**Activity**
Nothing but the lines from the top of the following entries through the line with "684 226 327 (119, 2398)" should be printed, exactly as they are.

(Dataset records)
Segment Open
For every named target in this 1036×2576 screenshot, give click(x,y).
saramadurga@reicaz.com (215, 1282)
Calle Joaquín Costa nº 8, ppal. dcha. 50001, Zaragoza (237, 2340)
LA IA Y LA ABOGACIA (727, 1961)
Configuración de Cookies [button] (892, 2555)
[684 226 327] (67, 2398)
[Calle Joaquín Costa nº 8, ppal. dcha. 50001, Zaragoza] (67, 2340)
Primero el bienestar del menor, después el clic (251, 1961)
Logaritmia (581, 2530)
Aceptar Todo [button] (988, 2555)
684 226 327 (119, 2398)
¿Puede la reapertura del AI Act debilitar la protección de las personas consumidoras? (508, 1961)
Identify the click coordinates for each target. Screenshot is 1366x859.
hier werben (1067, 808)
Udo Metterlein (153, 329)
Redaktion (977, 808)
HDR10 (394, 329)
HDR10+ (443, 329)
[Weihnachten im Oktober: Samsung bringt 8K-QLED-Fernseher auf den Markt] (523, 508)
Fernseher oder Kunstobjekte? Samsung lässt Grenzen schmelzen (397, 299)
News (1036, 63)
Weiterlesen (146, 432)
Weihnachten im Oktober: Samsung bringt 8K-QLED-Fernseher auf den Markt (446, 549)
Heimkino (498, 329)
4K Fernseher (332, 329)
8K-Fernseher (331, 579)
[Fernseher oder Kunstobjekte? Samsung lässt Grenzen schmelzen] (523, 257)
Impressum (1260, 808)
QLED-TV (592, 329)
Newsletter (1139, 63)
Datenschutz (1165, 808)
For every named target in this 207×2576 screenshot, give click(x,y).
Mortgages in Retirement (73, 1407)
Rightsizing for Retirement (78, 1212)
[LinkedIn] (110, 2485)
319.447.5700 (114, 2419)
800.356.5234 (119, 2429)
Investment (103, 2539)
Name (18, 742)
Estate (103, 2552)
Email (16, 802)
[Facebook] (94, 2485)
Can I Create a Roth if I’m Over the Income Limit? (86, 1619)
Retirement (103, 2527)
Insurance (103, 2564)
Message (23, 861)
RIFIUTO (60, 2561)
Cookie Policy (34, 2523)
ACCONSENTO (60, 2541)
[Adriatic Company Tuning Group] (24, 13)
Segment Closed
**Answer box**
For every named target in this 1036×2576 screenshot, give click(x,y).
saramadurga@reicaz.com (215, 1282)
Calle Joaquín Costa nº 8, ppal. dcha. 50001, Zaragoza (237, 2340)
LA IA Y LA ABOGACIA (727, 1961)
Configuración de Cookies [button] (892, 2555)
[684 226 327] (67, 2398)
[Calle Joaquín Costa nº 8, ppal. dcha. 50001, Zaragoza] (67, 2340)
Primero el bienestar del menor, después el clic (251, 1961)
Logaritmia (581, 2530)
Aceptar Todo [button] (988, 2555)
684 226 327 (119, 2398)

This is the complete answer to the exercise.